Aim —
Please duplicate the entries below line for line, with no changes.

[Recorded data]
^^^^
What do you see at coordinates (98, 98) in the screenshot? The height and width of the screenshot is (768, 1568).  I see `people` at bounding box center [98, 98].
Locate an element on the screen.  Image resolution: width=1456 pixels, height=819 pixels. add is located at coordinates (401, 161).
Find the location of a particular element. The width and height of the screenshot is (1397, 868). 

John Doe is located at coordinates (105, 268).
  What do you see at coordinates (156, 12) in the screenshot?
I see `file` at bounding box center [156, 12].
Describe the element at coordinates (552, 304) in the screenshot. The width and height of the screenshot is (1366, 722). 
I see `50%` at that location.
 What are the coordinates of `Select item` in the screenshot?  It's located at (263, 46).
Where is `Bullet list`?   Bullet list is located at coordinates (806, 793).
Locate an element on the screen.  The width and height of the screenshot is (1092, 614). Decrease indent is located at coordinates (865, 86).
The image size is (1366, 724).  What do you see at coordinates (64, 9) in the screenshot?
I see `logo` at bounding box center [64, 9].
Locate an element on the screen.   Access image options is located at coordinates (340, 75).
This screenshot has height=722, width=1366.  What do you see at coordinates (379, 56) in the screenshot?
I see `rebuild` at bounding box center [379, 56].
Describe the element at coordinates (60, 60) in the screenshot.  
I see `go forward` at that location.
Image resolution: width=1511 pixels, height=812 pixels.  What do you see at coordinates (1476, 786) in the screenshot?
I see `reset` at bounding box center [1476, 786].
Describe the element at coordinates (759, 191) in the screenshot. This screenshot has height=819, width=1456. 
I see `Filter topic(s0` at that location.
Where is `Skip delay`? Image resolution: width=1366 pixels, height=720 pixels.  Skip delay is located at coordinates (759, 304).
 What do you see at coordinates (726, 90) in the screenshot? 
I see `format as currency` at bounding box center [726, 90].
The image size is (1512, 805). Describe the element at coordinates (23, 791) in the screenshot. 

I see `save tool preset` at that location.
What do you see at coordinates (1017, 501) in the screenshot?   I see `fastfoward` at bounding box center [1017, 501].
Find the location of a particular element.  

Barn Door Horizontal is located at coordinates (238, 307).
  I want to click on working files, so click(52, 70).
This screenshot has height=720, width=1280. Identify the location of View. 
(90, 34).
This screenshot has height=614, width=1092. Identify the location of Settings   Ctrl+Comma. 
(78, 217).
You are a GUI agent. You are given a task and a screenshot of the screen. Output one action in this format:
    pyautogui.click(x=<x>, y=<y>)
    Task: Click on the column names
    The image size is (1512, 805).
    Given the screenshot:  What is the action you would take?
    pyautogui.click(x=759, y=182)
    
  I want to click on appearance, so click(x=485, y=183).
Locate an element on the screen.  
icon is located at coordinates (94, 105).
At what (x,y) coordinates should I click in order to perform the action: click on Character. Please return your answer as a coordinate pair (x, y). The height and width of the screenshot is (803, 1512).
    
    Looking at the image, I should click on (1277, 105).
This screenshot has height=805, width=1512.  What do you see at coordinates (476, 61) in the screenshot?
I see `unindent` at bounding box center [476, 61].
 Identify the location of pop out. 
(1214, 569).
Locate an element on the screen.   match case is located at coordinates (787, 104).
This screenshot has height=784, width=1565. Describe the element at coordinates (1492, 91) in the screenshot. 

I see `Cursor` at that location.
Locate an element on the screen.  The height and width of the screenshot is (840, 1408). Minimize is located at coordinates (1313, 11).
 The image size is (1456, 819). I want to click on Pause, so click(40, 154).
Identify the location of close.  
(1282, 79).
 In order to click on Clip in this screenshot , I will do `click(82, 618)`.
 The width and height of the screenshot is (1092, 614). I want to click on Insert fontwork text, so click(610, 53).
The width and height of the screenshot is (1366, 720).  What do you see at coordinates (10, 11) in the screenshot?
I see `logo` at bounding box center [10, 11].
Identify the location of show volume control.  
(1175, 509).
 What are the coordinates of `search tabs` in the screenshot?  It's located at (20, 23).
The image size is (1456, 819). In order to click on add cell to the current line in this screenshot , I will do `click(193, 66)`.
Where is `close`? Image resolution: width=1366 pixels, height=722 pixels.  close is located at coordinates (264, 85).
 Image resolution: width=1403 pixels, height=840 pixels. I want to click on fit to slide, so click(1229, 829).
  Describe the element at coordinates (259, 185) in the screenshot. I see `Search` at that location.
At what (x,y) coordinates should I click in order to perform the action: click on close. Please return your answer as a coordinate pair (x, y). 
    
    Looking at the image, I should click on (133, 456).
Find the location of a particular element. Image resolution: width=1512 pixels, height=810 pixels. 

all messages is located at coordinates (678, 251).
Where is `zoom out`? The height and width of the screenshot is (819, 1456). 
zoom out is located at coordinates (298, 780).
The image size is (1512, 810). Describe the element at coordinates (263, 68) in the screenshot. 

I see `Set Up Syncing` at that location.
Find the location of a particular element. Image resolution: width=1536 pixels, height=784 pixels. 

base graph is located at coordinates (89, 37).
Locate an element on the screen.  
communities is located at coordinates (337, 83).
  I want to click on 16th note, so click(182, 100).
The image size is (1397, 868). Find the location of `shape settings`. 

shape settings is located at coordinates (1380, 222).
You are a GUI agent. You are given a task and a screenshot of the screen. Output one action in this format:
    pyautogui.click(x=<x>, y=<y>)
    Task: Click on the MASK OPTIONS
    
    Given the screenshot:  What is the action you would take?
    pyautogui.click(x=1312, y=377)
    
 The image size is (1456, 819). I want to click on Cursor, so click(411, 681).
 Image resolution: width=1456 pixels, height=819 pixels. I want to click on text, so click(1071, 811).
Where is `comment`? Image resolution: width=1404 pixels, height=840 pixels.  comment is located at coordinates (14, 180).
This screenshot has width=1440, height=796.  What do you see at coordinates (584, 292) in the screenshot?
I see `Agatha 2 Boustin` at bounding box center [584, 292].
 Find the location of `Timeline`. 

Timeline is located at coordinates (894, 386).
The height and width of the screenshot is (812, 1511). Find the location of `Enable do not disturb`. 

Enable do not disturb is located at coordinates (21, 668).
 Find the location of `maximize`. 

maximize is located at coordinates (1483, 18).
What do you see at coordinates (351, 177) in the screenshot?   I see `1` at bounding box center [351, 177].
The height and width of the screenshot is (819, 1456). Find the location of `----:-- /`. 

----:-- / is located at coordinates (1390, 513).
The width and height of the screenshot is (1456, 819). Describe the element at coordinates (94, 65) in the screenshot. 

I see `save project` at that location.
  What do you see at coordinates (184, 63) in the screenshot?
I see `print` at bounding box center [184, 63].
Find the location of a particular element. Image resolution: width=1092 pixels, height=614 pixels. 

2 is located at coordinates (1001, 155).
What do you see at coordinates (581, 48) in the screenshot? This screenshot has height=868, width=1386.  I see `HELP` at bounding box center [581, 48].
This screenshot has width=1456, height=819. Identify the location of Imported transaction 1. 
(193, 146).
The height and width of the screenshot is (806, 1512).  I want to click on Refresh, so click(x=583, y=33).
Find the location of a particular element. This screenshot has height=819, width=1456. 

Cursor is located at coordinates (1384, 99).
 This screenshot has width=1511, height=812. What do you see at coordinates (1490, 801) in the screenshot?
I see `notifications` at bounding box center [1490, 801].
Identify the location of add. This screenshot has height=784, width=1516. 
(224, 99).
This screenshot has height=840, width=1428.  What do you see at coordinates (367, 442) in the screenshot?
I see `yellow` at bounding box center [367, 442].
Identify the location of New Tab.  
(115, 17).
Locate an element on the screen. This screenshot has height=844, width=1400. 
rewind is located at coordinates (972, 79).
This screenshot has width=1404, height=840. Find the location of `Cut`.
^^^^
In response —
What do you see at coordinates (98, 98) in the screenshot? The height and width of the screenshot is (768, 1568).  I see `people` at bounding box center [98, 98].
Locate an element on the screen.  Image resolution: width=1456 pixels, height=819 pixels. add is located at coordinates (401, 161).
Find the location of a particular element. The width and height of the screenshot is (1397, 868). 

John Doe is located at coordinates (105, 268).
  What do you see at coordinates (156, 12) in the screenshot?
I see `file` at bounding box center [156, 12].
Describe the element at coordinates (552, 304) in the screenshot. The width and height of the screenshot is (1366, 722). 
I see `50%` at that location.
 What are the coordinates of `Select item` in the screenshot?  It's located at (263, 46).
Where is `Bullet list`?   Bullet list is located at coordinates (806, 793).
Locate an element on the screen.  The width and height of the screenshot is (1092, 614). Decrease indent is located at coordinates (865, 86).
The image size is (1366, 724).  What do you see at coordinates (64, 9) in the screenshot?
I see `logo` at bounding box center [64, 9].
Locate an element on the screen.   Access image options is located at coordinates (340, 75).
This screenshot has height=722, width=1366.  What do you see at coordinates (379, 56) in the screenshot?
I see `rebuild` at bounding box center [379, 56].
Describe the element at coordinates (60, 60) in the screenshot.  
I see `go forward` at that location.
Image resolution: width=1511 pixels, height=812 pixels.  What do you see at coordinates (1476, 786) in the screenshot?
I see `reset` at bounding box center [1476, 786].
Describe the element at coordinates (759, 191) in the screenshot. This screenshot has height=819, width=1456. 
I see `Filter topic(s0` at that location.
Where is `Skip delay`? Image resolution: width=1366 pixels, height=720 pixels.  Skip delay is located at coordinates (759, 304).
 What do you see at coordinates (726, 90) in the screenshot? 
I see `format as currency` at bounding box center [726, 90].
The image size is (1512, 805). Describe the element at coordinates (23, 791) in the screenshot. 

I see `save tool preset` at that location.
What do you see at coordinates (1017, 501) in the screenshot?   I see `fastfoward` at bounding box center [1017, 501].
Find the location of a particular element.  

Barn Door Horizontal is located at coordinates (238, 307).
  I want to click on working files, so click(52, 70).
This screenshot has height=720, width=1280. Identify the location of View. 
(90, 34).
This screenshot has height=614, width=1092. Identify the location of Settings   Ctrl+Comma. 
(78, 217).
You are a GUI agent. You are given a task and a screenshot of the screen. Output one action in this format:
    pyautogui.click(x=<x>, y=<y>)
    Task: Click on the column names
    The image size is (1512, 805).
    Given the screenshot:  What is the action you would take?
    pyautogui.click(x=759, y=182)
    
  I want to click on appearance, so click(x=485, y=183).
Locate an element on the screen.  
icon is located at coordinates (94, 105).
At what (x,y) coordinates should I click in order to perform the action: click on Character. Please return your answer as a coordinate pair (x, y). The height and width of the screenshot is (803, 1512).
    
    Looking at the image, I should click on (1277, 105).
This screenshot has height=805, width=1512.  What do you see at coordinates (476, 61) in the screenshot?
I see `unindent` at bounding box center [476, 61].
 Identify the location of pop out. 
(1214, 569).
Locate an element on the screen.   match case is located at coordinates (787, 104).
This screenshot has height=784, width=1565. Describe the element at coordinates (1492, 91) in the screenshot. 

I see `Cursor` at that location.
Locate an element on the screen.  The height and width of the screenshot is (840, 1408). Minimize is located at coordinates (1313, 11).
 The image size is (1456, 819). I want to click on Pause, so click(40, 154).
Identify the location of close.  
(1282, 79).
 In order to click on Clip in this screenshot , I will do `click(82, 618)`.
 The width and height of the screenshot is (1092, 614). I want to click on Insert fontwork text, so click(610, 53).
The width and height of the screenshot is (1366, 720).  What do you see at coordinates (10, 11) in the screenshot?
I see `logo` at bounding box center [10, 11].
Identify the location of show volume control.  
(1175, 509).
 What are the coordinates of `search tabs` in the screenshot?  It's located at (20, 23).
The image size is (1456, 819). In order to click on add cell to the current line in this screenshot , I will do `click(193, 66)`.
Where is `close`? Image resolution: width=1366 pixels, height=722 pixels.  close is located at coordinates (264, 85).
 Image resolution: width=1403 pixels, height=840 pixels. I want to click on fit to slide, so click(1229, 829).
  Describe the element at coordinates (259, 185) in the screenshot. I see `Search` at that location.
At what (x,y) coordinates should I click in order to perform the action: click on close. Please return your answer as a coordinate pair (x, y). 
    
    Looking at the image, I should click on (133, 456).
Find the location of a particular element. Image resolution: width=1512 pixels, height=810 pixels. 

all messages is located at coordinates (678, 251).
Where is `zoom out`? The height and width of the screenshot is (819, 1456). 
zoom out is located at coordinates (298, 780).
The image size is (1512, 810). Describe the element at coordinates (263, 68) in the screenshot. 

I see `Set Up Syncing` at that location.
Find the location of a particular element. Image resolution: width=1536 pixels, height=784 pixels. 

base graph is located at coordinates (89, 37).
Locate an element on the screen.  
communities is located at coordinates (337, 83).
  I want to click on 16th note, so click(182, 100).
The image size is (1397, 868). Find the location of `shape settings`. 

shape settings is located at coordinates (1380, 222).
You are a GUI agent. You are given a task and a screenshot of the screen. Output one action in this format:
    pyautogui.click(x=<x>, y=<y>)
    Task: Click on the MASK OPTIONS
    
    Given the screenshot:  What is the action you would take?
    pyautogui.click(x=1312, y=377)
    
 The image size is (1456, 819). I want to click on Cursor, so click(411, 681).
 Image resolution: width=1456 pixels, height=819 pixels. I want to click on text, so click(1071, 811).
Where is `comment`? Image resolution: width=1404 pixels, height=840 pixels.  comment is located at coordinates (14, 180).
This screenshot has width=1440, height=796.  What do you see at coordinates (584, 292) in the screenshot?
I see `Agatha 2 Boustin` at bounding box center [584, 292].
 Find the location of `Timeline`. 

Timeline is located at coordinates (894, 386).
The height and width of the screenshot is (812, 1511). Find the location of `Enable do not disturb`. 

Enable do not disturb is located at coordinates (21, 668).
 Find the location of `maximize`. 

maximize is located at coordinates (1483, 18).
What do you see at coordinates (351, 177) in the screenshot?   I see `1` at bounding box center [351, 177].
The height and width of the screenshot is (819, 1456). Find the location of `----:-- /`. 

----:-- / is located at coordinates (1390, 513).
The width and height of the screenshot is (1456, 819). Describe the element at coordinates (94, 65) in the screenshot. 

I see `save project` at that location.
  What do you see at coordinates (184, 63) in the screenshot?
I see `print` at bounding box center [184, 63].
Find the location of a particular element. Image resolution: width=1092 pixels, height=614 pixels. 

2 is located at coordinates (1001, 155).
What do you see at coordinates (581, 48) in the screenshot? This screenshot has height=868, width=1386.  I see `HELP` at bounding box center [581, 48].
This screenshot has width=1456, height=819. Identify the location of Imported transaction 1. 
(193, 146).
The height and width of the screenshot is (806, 1512).  I want to click on Refresh, so click(x=583, y=33).
Find the location of a particular element. This screenshot has height=819, width=1456. 

Cursor is located at coordinates (1384, 99).
 This screenshot has width=1511, height=812. What do you see at coordinates (1490, 801) in the screenshot?
I see `notifications` at bounding box center [1490, 801].
Identify the location of add. This screenshot has height=784, width=1516. 
(224, 99).
This screenshot has height=840, width=1428.  What do you see at coordinates (367, 442) in the screenshot?
I see `yellow` at bounding box center [367, 442].
Identify the location of New Tab.  
(115, 17).
Locate an element on the screen. This screenshot has height=844, width=1400. 
rewind is located at coordinates (972, 79).
This screenshot has width=1404, height=840. Find the location of `Cut`.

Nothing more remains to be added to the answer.